The swarm heads for Houston, Texas, and Crane decides to drop eco-friendly poison pellets on them, hoping the bees' senses will be harmed and they will stay away from the city. The plan, however, fails. Dr. Krim self-injects an experimental bee venom antidote, planning to track the results, but the trial proves fatal and he dies. Meanwhile, nuclear power plant manager Dr. Andrews is convinced that his plant can withstand the bees' attacks, ignoring the warnings of Dr. Hubbard. The bees nevertheless penetrate the plant, causing a nuclear explosion that annihilates Andrews, Hubbard, the plant and a nearby town.

Meanwhile, in Houston, Slater orders the city to be burned in the final hopes of defeating the swarm. Crane analyzes tapes from the bee invasion and concludes that a test of an alarm system at the ICBM bunker attracted the swarm into the base. The bees attack Houston, resulting in the deaths of Major Baker and Dr. Newman, one of Crane's associates. Slater sacrifices himself to save Crane and Helena from the bees. Helicopters playing the alarm sound from the ICBM bunker over loudspeakers lure the bees out to sea, where they douse the water with oil and set the swarm ablaze. Helena wonders if their victory was just temporary. Crane responds that he does not know, but decides that "if we use our time wisely, the world just might survive".

== Production ==
The film was announced in 1974 at the height of the disaster-movie craze. It was part of $38 million worth of projects Allen had lined up, including The Day the World Ended (a project which was retitled and released in 1980 as When Time Ran Out...). The script was written by Stirling Silliphant, who had written The Towering Inferno for Allen. He said in December 1974 that Allen hoped to start filming in April 1975. Production was delayed in part because Allen decided to leave Fox for Warner Bros. Estimates of the number of bees used in the production ranged between 15 million and 22 million, including 800,000 bees with their stingers removed to enable the cast to work safely with them. About 100 people were employed in the production to care for and transport the bees during the film shoot. Olivia de Havilland was actually stung by a bee while filming. This was MacMurray's final film.

== Reception ==
=== Box office ===
The film grossed $5,168,142 in its opening weekend in more than 1,200 theaters, and earned Warner Bros. rentals in the United States and Canada of $7.7 million. It was considered a commercial failure.

===Critical response===
The film received overwhelmingly negative reviews from critics. It has a score of 9% on Rotten Tomatoes based on twenty-three reviews, with an average rating of 3.80 out of 10. It was one of two disaster films (the other being Beyond the Poseidon Adventure) directed solely by the "master of disaster" Allen, who had experience directing several films and many episodes of his TV shows – and both featured Michael Caine in the lead role. The film is listed in Golden Raspberry Award founder John J.B. Wilson's book The Official Razzie Movie Guide as one of the 100 Most Enjoyably Bad Movies Ever Made, where Wilson states that under Allen's unsubtle direction, "despite the enormous production budget, The Swarm turned the tale of an invasion of killer bees into the ultimate B movie".

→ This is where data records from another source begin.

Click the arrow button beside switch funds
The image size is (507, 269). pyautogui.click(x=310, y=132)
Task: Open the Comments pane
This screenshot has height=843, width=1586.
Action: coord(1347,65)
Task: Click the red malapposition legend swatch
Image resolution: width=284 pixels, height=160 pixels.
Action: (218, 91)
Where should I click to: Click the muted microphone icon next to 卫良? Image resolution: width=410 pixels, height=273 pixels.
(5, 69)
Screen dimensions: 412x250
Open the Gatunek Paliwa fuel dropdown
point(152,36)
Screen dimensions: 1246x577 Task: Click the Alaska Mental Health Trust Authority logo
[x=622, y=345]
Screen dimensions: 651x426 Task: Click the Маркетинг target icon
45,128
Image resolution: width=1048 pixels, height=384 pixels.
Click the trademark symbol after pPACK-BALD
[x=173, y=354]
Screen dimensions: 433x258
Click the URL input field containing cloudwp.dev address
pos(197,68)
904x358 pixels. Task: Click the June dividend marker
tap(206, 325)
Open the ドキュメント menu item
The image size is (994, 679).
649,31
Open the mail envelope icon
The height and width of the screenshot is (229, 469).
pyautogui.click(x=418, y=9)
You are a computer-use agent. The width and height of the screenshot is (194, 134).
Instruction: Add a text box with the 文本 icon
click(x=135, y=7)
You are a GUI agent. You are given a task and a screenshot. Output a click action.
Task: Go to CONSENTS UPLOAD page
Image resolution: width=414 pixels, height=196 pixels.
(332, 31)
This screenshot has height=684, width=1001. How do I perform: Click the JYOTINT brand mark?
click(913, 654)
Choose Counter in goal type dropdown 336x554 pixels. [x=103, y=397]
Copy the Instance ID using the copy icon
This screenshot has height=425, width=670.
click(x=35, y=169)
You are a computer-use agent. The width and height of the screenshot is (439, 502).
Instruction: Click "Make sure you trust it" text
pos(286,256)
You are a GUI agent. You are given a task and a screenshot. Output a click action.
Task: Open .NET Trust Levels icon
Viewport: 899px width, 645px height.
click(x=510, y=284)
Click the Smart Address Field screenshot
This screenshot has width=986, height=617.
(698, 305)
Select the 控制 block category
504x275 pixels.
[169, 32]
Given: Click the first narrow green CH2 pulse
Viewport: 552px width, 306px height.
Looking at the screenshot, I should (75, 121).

Vincent Canby of The New York Times called the film "nothing less than the ultimate apotheosis of yesterday's B-movie". Comparing the film unfavorably to recent blockbusters such as Star Wars and Grease, which also evoked old B-movies, he wrote, "Allen merely reproduces a tacky genre while spending a great deal of money doing it. There's not a frame of film, not a twist of plot, not a line of dialogue, not a performance in The Swarm that suggests real appreciation for film history, only a slavish desire to imitate it. That's not enough."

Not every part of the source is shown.